*** DATA ***

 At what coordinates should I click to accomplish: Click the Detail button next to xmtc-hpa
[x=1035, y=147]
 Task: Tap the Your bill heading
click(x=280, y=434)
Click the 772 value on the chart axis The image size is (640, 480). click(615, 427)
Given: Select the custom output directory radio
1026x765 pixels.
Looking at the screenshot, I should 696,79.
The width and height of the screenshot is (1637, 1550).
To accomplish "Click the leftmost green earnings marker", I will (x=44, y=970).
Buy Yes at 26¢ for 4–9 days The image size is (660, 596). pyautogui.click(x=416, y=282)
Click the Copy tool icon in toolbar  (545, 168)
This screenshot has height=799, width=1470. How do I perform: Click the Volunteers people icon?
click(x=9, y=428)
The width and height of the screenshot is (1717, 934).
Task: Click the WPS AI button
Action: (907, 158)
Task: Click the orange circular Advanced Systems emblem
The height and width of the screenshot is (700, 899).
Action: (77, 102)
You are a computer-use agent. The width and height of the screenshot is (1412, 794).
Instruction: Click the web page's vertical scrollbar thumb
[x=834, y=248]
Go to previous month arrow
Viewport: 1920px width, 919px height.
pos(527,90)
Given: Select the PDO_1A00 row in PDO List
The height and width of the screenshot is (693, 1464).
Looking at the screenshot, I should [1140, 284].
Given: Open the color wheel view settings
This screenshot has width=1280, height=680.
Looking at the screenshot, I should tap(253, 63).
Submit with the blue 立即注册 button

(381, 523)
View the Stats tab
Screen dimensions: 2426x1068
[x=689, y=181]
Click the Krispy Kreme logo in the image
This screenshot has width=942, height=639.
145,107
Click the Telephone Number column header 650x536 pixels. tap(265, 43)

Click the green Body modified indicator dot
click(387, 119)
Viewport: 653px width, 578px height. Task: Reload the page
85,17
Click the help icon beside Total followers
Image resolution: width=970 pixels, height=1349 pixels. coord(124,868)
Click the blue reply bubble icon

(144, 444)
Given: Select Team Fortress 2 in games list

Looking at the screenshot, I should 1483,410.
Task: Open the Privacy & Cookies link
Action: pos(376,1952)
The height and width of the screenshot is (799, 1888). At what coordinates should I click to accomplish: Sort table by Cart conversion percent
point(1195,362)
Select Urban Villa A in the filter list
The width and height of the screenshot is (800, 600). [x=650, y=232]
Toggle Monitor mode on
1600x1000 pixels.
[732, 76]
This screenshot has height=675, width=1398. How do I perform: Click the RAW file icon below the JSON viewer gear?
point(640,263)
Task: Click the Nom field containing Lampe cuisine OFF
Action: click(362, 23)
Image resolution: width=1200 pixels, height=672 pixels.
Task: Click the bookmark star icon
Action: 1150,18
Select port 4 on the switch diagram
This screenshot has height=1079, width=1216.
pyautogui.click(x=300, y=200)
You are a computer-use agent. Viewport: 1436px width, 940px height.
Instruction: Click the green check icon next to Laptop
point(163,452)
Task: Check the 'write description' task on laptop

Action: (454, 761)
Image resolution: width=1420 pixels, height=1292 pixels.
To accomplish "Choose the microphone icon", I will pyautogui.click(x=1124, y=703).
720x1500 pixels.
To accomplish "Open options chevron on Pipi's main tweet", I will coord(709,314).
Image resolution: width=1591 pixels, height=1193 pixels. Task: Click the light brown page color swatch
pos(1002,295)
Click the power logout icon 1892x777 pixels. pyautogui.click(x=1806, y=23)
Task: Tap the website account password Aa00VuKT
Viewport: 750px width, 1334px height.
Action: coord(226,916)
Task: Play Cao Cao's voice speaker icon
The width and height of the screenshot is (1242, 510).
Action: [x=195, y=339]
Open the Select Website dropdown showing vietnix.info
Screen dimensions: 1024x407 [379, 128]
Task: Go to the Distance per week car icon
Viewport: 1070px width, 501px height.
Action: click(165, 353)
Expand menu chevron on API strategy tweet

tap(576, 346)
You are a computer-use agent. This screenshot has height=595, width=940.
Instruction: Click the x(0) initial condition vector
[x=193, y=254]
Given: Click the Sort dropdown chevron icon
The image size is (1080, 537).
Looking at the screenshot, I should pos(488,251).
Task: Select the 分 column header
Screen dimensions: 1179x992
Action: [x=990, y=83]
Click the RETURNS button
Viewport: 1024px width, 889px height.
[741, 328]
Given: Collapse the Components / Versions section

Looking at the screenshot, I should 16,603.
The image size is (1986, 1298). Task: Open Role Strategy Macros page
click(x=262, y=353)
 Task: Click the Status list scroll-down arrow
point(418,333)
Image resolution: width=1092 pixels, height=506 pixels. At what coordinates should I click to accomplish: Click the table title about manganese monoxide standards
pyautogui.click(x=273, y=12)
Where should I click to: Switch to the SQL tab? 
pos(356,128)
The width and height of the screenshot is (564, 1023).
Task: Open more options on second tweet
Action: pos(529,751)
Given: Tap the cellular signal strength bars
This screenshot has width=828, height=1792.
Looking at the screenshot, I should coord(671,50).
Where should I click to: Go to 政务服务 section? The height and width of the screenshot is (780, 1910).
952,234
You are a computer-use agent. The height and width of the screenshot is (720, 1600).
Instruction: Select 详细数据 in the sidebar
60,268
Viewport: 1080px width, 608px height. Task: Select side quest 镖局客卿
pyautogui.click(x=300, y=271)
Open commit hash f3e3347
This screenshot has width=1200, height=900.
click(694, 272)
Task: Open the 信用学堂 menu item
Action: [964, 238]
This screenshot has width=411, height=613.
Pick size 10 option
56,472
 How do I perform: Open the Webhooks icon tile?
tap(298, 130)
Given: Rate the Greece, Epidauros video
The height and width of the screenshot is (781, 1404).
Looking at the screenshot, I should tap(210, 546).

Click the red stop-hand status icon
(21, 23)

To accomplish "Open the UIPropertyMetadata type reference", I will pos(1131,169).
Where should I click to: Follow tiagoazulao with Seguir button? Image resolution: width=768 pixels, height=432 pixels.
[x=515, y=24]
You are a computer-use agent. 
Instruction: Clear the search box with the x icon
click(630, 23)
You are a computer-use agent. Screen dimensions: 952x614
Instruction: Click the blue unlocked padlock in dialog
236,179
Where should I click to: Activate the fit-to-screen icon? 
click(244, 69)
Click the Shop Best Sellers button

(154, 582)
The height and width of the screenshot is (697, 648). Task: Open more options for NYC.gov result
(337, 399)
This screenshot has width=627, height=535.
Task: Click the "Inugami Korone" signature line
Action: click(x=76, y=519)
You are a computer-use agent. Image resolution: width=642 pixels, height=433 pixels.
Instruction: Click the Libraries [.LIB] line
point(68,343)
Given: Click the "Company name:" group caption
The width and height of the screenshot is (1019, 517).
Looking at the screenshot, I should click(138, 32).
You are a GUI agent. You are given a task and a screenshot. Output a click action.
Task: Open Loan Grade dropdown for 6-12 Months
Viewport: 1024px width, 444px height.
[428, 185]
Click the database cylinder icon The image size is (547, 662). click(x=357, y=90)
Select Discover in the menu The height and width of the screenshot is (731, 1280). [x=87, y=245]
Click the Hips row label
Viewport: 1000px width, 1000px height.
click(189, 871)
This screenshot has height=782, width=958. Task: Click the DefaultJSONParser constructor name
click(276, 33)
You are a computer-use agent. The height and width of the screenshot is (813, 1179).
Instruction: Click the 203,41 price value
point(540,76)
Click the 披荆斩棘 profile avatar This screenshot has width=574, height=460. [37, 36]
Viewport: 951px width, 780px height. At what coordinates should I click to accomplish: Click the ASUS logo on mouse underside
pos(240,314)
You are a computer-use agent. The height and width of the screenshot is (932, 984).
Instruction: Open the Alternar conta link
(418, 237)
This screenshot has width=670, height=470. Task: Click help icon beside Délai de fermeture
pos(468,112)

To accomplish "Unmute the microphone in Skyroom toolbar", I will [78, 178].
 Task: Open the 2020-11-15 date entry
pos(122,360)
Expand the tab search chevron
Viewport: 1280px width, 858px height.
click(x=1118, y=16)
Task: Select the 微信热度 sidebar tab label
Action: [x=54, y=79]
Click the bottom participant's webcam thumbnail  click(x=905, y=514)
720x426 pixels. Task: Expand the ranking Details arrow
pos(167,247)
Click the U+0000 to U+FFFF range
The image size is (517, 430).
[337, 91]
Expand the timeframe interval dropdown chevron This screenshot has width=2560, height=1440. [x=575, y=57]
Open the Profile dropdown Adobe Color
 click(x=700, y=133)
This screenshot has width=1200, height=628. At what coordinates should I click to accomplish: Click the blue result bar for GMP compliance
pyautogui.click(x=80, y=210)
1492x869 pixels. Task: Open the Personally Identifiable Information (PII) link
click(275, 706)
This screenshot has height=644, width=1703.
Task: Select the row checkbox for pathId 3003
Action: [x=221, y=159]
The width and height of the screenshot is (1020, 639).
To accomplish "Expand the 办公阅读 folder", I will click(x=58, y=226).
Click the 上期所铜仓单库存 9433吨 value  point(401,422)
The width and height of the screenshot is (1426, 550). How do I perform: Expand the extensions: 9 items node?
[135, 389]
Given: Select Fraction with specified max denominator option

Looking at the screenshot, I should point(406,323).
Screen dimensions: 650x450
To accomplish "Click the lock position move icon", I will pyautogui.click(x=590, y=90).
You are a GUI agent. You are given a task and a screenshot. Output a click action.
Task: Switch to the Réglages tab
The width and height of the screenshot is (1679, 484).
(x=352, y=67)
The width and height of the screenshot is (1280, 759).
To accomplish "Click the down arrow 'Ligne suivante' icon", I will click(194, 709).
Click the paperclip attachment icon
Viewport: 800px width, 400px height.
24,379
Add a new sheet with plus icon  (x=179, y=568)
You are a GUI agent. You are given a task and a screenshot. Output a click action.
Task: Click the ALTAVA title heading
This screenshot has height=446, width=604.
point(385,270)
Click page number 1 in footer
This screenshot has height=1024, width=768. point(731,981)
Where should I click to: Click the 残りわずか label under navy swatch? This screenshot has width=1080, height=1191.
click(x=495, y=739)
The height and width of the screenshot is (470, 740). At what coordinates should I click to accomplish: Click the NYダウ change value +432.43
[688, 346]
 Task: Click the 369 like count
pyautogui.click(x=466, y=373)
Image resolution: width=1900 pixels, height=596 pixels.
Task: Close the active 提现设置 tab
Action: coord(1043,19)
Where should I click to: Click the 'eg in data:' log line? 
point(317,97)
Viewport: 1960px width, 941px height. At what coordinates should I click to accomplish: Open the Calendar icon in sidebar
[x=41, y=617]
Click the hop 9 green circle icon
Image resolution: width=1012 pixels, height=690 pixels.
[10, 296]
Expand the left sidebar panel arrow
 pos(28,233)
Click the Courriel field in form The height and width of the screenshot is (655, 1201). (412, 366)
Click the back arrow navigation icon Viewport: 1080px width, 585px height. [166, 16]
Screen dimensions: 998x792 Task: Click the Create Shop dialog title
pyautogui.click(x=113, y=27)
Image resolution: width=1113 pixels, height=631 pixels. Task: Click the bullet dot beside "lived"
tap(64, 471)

*** End of DATA ***

■ TASK DIRECTIONS ■
Filter the records above and copy every line that contains the word "toolbar".

■ RESPONSE TO THIS TASK ■
Click the Copy tool icon in toolbar  (545, 168)
To accomplish "Unmute the microphone in Skyroom toolbar", I will [78, 178].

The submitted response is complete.